Much of the diplomatic analysis of Sino-Indian bilateral relations foregrounds Nehru’s role in decision-making. This scholarship recognises that any Indian Prime Minister typically plays the key leadership role in shaping the goals of foreign policy and strategies to be pursued. Several practitioners argue that Nehru’s stature as an anticolonial nationalist leader and a statesman often meant that he had a significantly persuasive presence within foreign policy institutions in 1950s and 1960s. Nehru helmed several important decisions including a) delinking diplomatic recognition of the PRC from delimiting Sino-Indian boundaries and the status of Tibet, b) not raising concerns over unsettled borders during the 1954 negotiations and c) the alteration of the Western sector boundaries (Gokhale 2021; Bhasin 2021 Bhasin 2021; Rao 2021; Dalvi, Palit). However, diplomatic writing does not provide an unqualified judgement of Nehru’s personal failings in evaluating 1962 and instead focuses on institutional gaps. Practitioners note that given foreign policy institutions were nascent and still developing, Nehru’s analysis of situations and convictions often held sway and senior bureaucrats demurred from being vocally critical of his policies. Described variously as “Pandit-jee knows best” syndrome (Bhasin 2021, 270) and the diplomatic tradition of not contradicting Caesar (Rao 2021, xxiv), this lack of critical engagement by the high-ranking Indian bureaucrats is seen as a fundamental failing that prevented the adoption of a more effective policy that would allow for negotiations on the borders.
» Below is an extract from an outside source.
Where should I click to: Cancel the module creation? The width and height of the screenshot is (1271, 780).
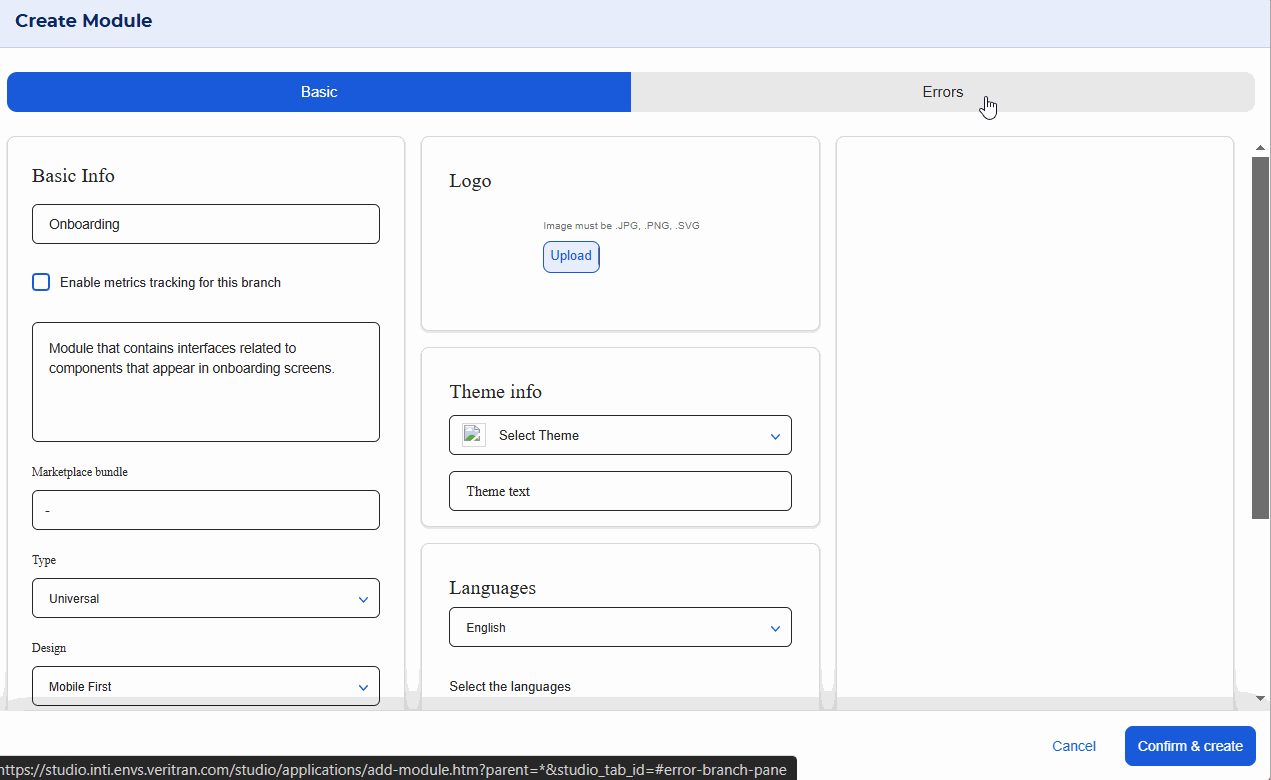pyautogui.click(x=1074, y=746)
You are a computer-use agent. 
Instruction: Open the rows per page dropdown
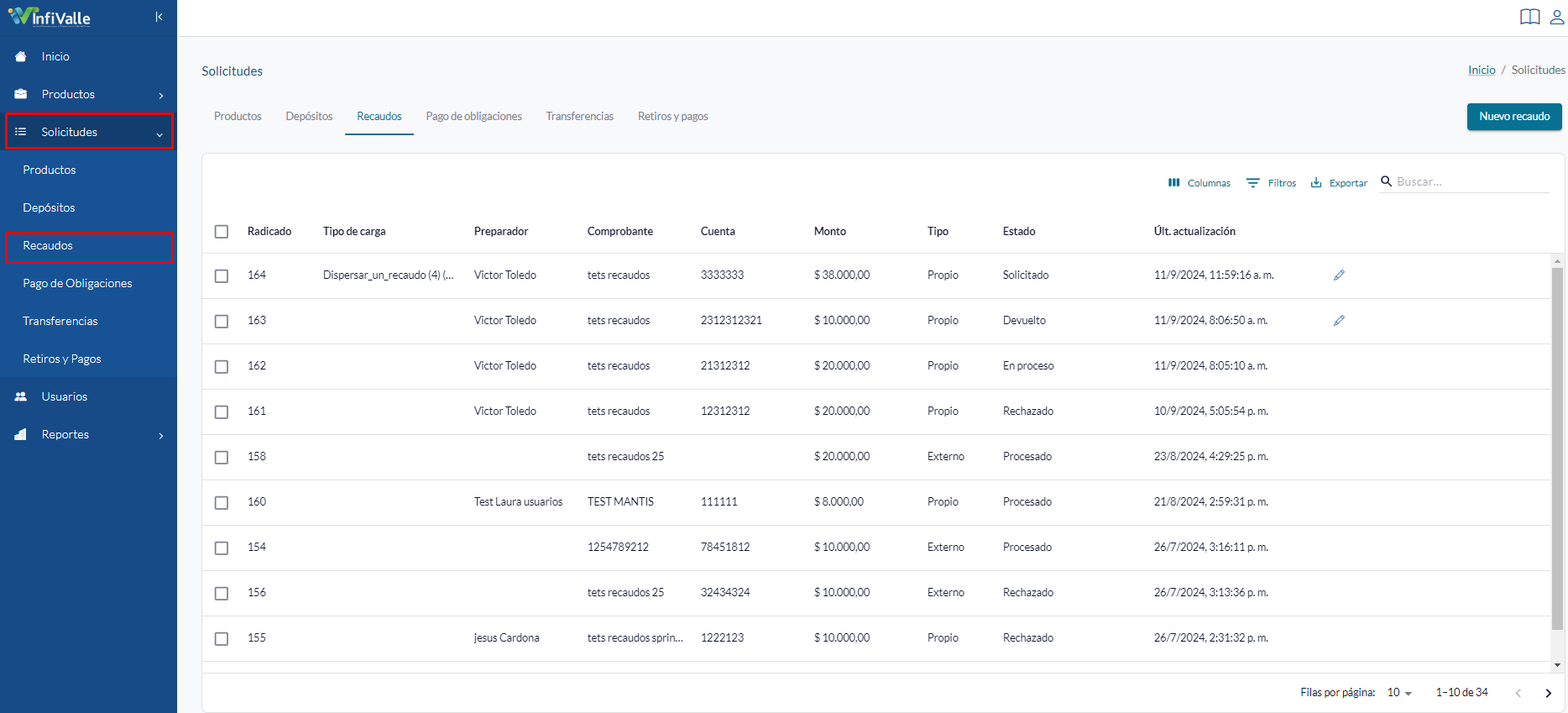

Shifting the scale of analysis from the institutional and historical perspective, the quotidian functioning of the foreign policy bureaucracy and the armed forces establishment serves as another entry point for the practitioner. Here, Bhasin’s analysis privileges archival detail in studying the bilateral relationship with a specific focus on Tibet as a point of conflict between India and China. He provides a near verbatim recounting of Zhou-Nehru’s 1960 summit from archival sources to highlight India’s inflexible stance on the borders. This serves as evidence for the argument that the summit was a missed opportunity to stem the growing rift in the Sino-Indian bilateral relationship that ultimately culminated in the 1962 conflict (Bhasin 2021; see also Menon 2016; Ranganathan 2001; Rao 2021).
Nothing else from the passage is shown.